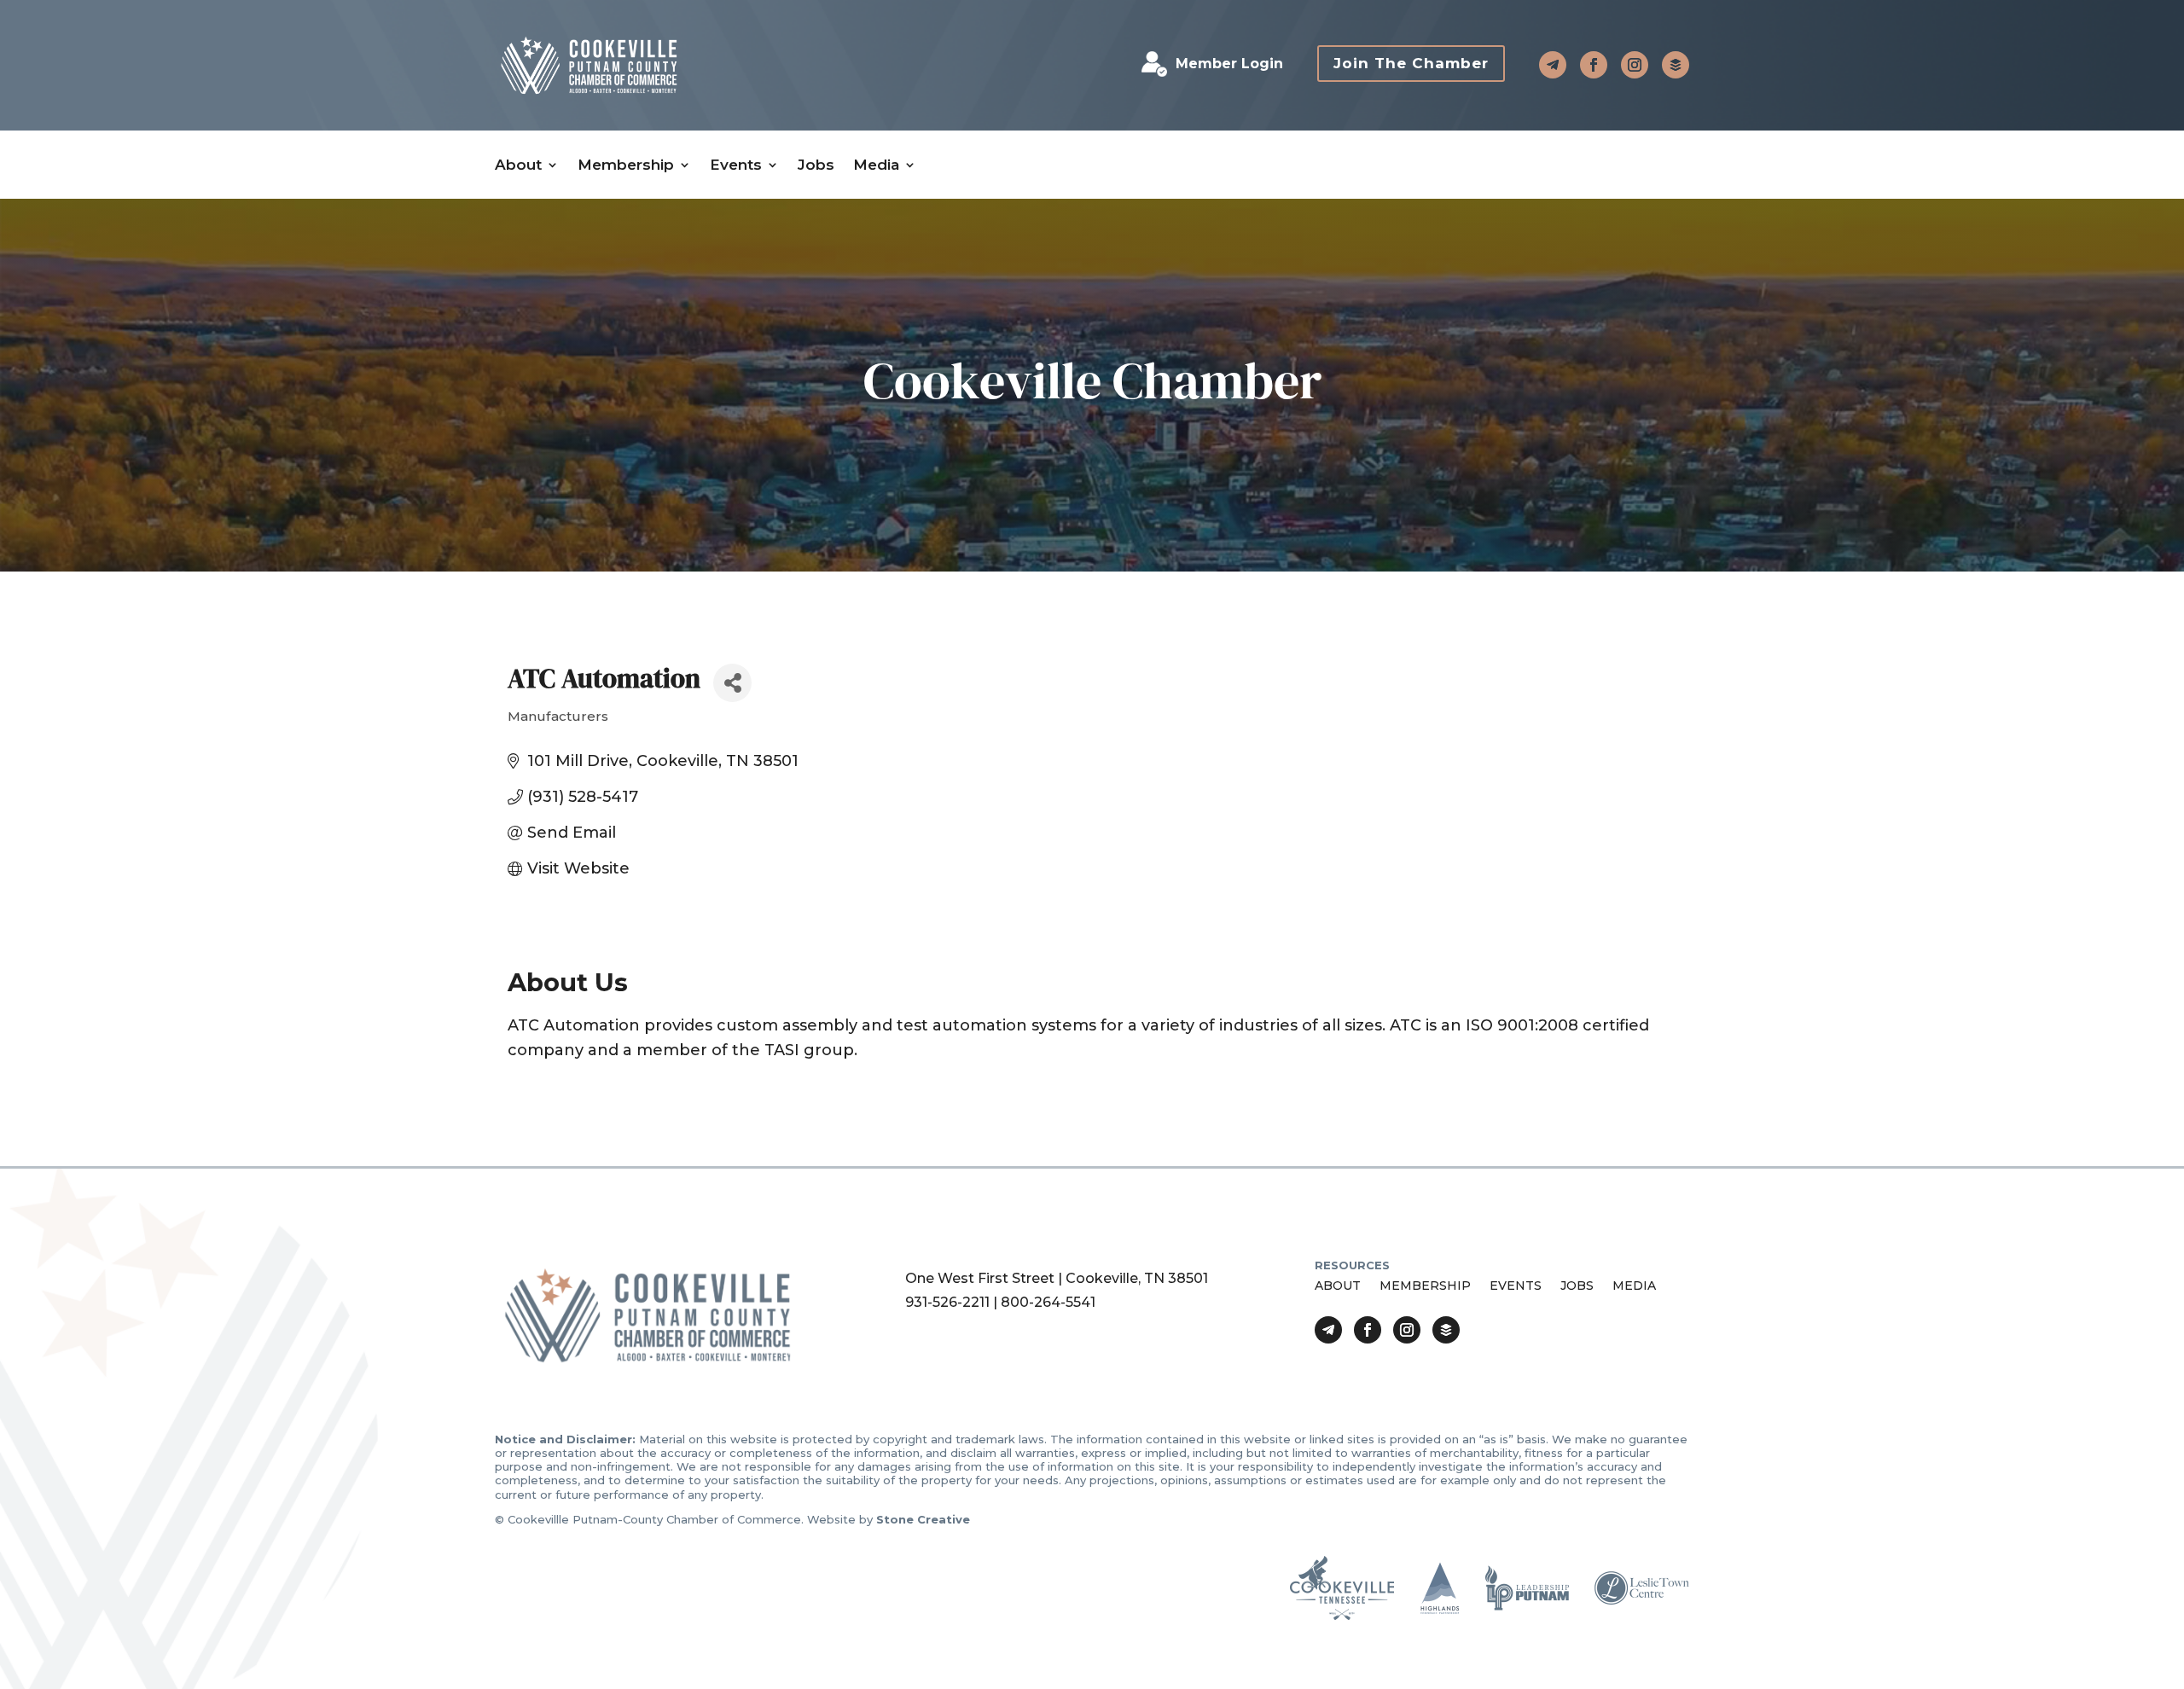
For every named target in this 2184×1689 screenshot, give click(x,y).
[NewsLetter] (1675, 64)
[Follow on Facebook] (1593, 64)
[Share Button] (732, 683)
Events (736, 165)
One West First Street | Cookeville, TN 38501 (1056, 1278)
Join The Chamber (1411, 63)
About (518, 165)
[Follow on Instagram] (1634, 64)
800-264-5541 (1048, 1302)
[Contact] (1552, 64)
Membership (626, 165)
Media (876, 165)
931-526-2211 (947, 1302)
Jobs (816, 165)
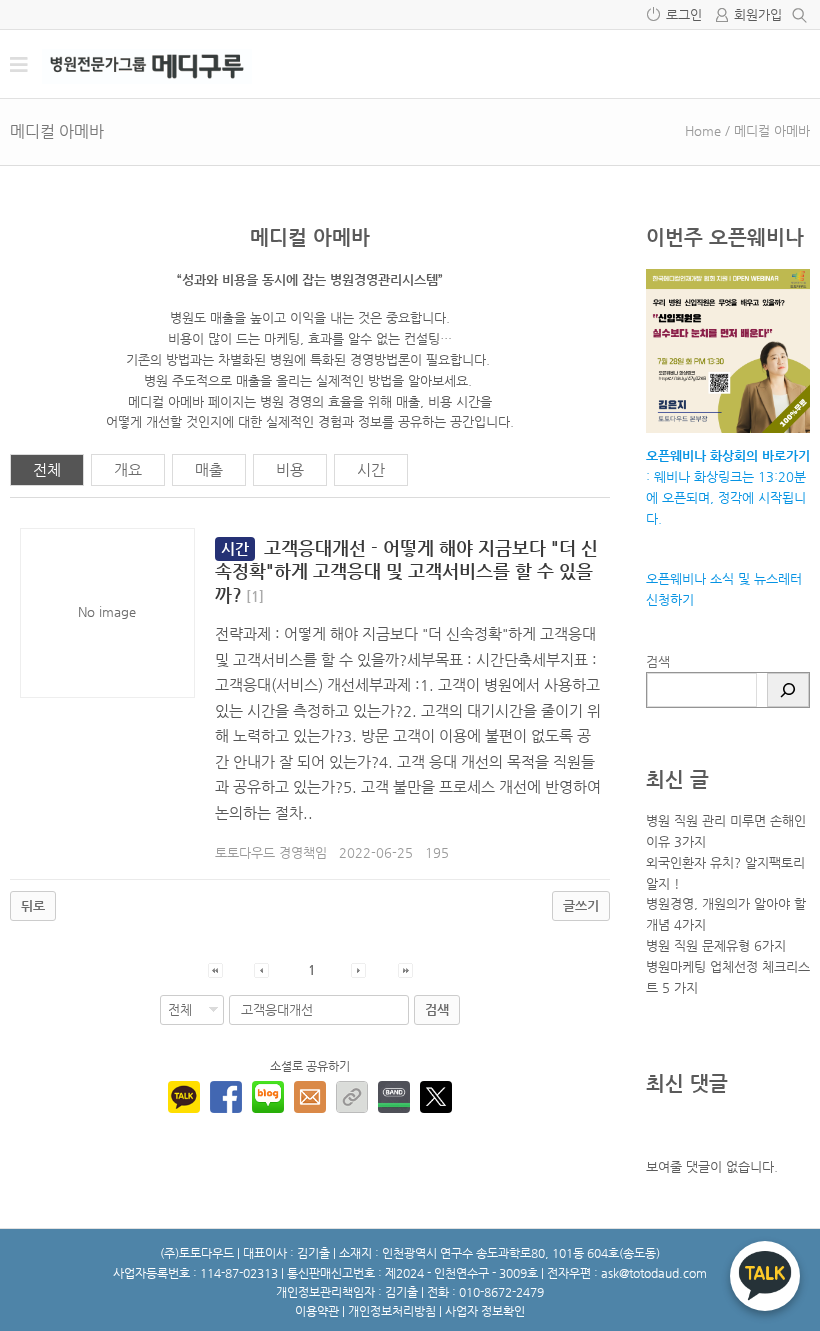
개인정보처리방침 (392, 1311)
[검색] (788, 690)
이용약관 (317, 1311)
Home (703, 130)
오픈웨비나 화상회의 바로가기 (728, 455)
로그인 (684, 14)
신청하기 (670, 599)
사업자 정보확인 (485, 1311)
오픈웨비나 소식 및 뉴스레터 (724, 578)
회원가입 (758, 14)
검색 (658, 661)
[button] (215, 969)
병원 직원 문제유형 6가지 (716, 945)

TASK TO CARRY OUT: All lines from the first in the listing above to the line containing "Jobs (816, 165)", inclusive, go in the output exactly as they are; no pictures go in.

SOLUTION TO THE EXERCISE:
For every named target in this 2184×1689 screenshot, give click(x,y).
[NewsLetter] (1675, 64)
[Follow on Facebook] (1593, 64)
[Share Button] (732, 683)
Events (736, 165)
One West First Street | Cookeville, TN 38501 (1056, 1278)
Join The Chamber (1411, 63)
About (518, 165)
[Follow on Instagram] (1634, 64)
800-264-5541 (1048, 1302)
[Contact] (1552, 64)
Membership (626, 165)
Media (876, 165)
931-526-2211 (947, 1302)
Jobs (816, 165)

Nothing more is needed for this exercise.